The five-way brawl over major strategic assets at the corporate end of Australia’s dairy sector has a certain irony to it. Many of the farmers toiling away on their dairy farms, mainly in the southern parts of Australia, are under pressure themselves and battling to maintain their own profits at a farm level.

This is at a time when seemingly stratospheric prices are being offered for the corporate entities that process their milk and make the dairy products sold by retailers or exported overseas.

David Basham, who runs a dairy farm with 450 cows at Mt Compass, about an hour from Adelaide, says he’s staggered at the level of corporate activity. “I’m absolutely amazed,” he said on Friday.

Basham says it’s a tough life, with the first milking beginning at 4am each day and no respite throughout the 365 days of the year.

“It’s been tough through the drought and the low prices we’re getting. It’s long hours.”

Basham’s dairy farm has been in the family since the 1890s. To still be a player in an industry which has undergone major rationalisation is increasingly unique.

Dairy Australia, the industry body, estimates the number of dairy farms in Australia has tumbled from 22,300 in 1982 to below 6770 now.

“SADA Fresh is a move … to try and snare more of the profits themselves”

Basham and some of his counterparts aren’t sitting back, however, as downward pressure continues on the prices they receive for milk.

They have banded together to set up their own brand of processed milk being sold in 50 Coles supermarkets in SA under the SADA Fresh label.

The SADA Fresh venture is a move by the South Australian Dairyfarmers’ Association, of which Basham is president, to try and snare more of the profits themselves, with farmers sharing in a 20 cents per litre royalty from each two-litre container sold.

SADA Fresh, processed at a local factory owned by Italian giant Parmalat, has been available for a little over a week in the Coles outlets. Basham says there’s both good and bad news.

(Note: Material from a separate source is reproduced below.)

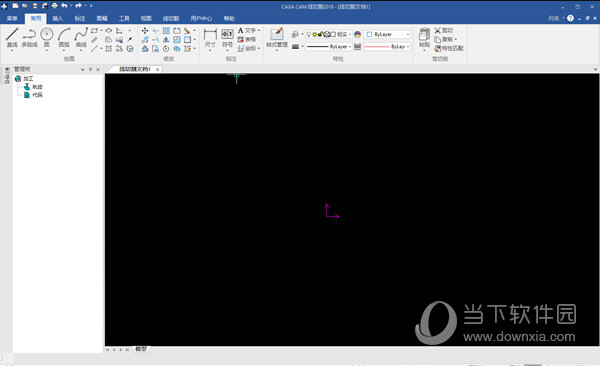Open the 工具 ribbon tab
Viewport: 600px width, 366px height.
tap(124, 18)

“A number of stores have sold out, and people are frustrated that there isn’t stock there,” he says.

But SADA Fresh is a tiny brand in the overall landscape.

One of the big forces shaping the industry in the past few years has been the advent of private-label brands set up by the dominant supermarket chains, Coles and Woolworths.

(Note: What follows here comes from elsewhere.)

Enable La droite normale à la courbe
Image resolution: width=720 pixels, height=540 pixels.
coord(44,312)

The prices paid by shoppers for their milk has plummeted if they choose to buy private-label brands from the dairy section in their local supermarket.

But the strong negotiating power of the retailers has in turn resulted in milk processors having to bid aggressively to secure these private-label contracts, which then puts pressure on their own profitability.

Kirin, through its Lion subsidiary, will next year lose an annual supply contract of around 200 million litres per year with Coles in the eastern States, after losing out to Murray Goulburn for the $2 billion private-label milk ­contract.

Neither Fonterra nor Kirin are likely to make official takeover bids for Bega or WCB respectively, and have snared their stakes to protect existing strategic and commercial interests.

Fonterra has a licensing agreement that it entered into with Bega in 2001, where Fonterra markets the Bega Cheese brand in Australia and has a substantial supply contract for cheese.

Kirin also moved to protect its interest with its share raid on WCB. The Cracker Barrel and Coon cheeses are made by WCB at its factory at Allansford, and then wrapped and packaged at a Lion plant next door before being transported to retailers.